Pump efficacy in a fluid-structure interaction model of a chain of contracting lymphangions

TL;DR

This study presents a computational fluid-structure interaction model of lymphangion chains, revealing how chain length, contraction style, and pressure differences influence lymph flow efficiency and valve dynamics.

Contribution

The paper introduces a 2D Navier-Stokes based model with immersed boundary method to analyze lymph flow in contracting lymphangions, highlighting effects of chain length and contraction timing.

Findings

Longer lymphangion chains produce higher flow rates.

Simultaneous contractions generate larger flow rates than non-simultaneous.

Higher adverse pressure differences reduce flow in longer chains.

Abstract

The transport of lymph through the lymphatic vasculature is the mechanism for returning excess interstitial fluid to the circulatory system, and it is essential for fluid homeostasis. Collecting lymphatic vessels comprise a significant portion of the lymphatic vasculature and are divided by valves into contractile segments known as lymphangions. Despite its importance, lymphatic transport in collecting vessels is not well understood. We present a computational model to study lymph flow through chains of valved, contracting lymphangions. We used the Navier-Stokes equations to model the fluid flow and the immersed boundary method to handle the two-way, fluid-structure interaction in 2D, non-axisymmetric simulations. We used our model to evaluate the effects of chain length, contraction style, and adverse axial pressure difference (AAPD) on cycle-mean flow rates (CMFRs).
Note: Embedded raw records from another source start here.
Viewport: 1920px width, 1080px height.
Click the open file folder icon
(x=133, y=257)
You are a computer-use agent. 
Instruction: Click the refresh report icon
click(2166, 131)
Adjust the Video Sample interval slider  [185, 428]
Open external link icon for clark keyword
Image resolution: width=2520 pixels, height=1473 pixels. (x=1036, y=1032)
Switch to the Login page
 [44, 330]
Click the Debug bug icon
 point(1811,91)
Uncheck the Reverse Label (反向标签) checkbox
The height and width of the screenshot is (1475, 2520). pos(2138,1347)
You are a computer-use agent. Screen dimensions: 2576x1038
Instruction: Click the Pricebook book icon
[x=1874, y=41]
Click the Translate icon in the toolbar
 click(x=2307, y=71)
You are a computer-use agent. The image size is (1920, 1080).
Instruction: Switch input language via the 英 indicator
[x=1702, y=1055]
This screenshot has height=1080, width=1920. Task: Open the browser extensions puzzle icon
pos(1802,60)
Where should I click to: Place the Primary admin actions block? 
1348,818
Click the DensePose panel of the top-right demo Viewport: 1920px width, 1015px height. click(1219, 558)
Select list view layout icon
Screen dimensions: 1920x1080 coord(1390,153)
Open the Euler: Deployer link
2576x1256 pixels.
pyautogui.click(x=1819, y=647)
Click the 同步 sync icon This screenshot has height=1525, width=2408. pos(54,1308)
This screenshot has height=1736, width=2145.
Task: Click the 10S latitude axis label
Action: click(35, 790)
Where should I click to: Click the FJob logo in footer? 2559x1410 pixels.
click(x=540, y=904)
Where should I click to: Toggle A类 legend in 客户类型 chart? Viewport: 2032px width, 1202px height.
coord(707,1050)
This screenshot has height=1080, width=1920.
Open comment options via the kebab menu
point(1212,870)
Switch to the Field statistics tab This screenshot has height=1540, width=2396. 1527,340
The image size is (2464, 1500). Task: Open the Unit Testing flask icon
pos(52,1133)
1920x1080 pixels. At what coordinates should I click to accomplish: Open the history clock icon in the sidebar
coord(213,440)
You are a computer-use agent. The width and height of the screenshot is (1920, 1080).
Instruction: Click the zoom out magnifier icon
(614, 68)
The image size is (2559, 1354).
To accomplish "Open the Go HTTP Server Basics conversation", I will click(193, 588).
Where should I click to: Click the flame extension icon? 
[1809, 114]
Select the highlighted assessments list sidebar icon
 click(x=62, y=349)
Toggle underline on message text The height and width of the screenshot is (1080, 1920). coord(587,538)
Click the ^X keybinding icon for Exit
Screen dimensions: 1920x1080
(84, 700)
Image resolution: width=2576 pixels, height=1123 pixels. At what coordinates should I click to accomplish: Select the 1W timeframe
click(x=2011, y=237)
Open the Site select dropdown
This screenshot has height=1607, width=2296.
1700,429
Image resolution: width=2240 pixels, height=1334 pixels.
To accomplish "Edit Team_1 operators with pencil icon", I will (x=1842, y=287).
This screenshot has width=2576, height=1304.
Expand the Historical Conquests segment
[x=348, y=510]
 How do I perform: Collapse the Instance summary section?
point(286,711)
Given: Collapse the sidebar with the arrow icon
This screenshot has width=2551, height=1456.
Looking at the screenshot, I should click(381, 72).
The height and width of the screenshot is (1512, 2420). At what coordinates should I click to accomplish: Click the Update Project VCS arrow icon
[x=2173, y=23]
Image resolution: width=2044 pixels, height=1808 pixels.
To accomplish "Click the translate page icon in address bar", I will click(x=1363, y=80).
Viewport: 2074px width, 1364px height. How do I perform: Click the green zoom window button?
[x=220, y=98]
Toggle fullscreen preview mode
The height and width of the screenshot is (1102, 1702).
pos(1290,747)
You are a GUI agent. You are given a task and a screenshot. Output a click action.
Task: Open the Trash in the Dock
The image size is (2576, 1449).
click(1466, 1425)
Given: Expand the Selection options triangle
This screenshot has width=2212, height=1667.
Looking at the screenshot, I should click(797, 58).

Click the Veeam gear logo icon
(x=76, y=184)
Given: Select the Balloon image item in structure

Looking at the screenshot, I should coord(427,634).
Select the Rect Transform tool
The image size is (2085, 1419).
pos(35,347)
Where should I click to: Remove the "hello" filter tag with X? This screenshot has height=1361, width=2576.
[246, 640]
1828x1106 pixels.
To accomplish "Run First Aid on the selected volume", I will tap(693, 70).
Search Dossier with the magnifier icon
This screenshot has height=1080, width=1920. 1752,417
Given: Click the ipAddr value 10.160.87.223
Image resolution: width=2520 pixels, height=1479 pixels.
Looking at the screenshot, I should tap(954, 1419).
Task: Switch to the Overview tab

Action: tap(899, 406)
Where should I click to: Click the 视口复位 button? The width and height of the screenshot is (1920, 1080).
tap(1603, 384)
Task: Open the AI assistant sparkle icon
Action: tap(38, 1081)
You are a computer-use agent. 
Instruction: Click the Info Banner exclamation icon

In the model, longer lymphangion chains generally yield larger CMFRs, and they fail to generate positive CMFRs at higher AAPDs than shorter chains. Simultaneously contracting pumps generate the largest CMFRs at nearly every AAPD and for every chain length. Due to the contraction timing and valve dynamics, non-simultaneous pumps generate lower CMFRs than the simultaneous pumps; the discrepancy diminishes as the AAPD increases. Valve dynamics vary with the contraction style and exhibit hysteretic opening and closing behaviors. Our model provides insight into how contraction propagation affects flow rates and transport through a lymphangion chain.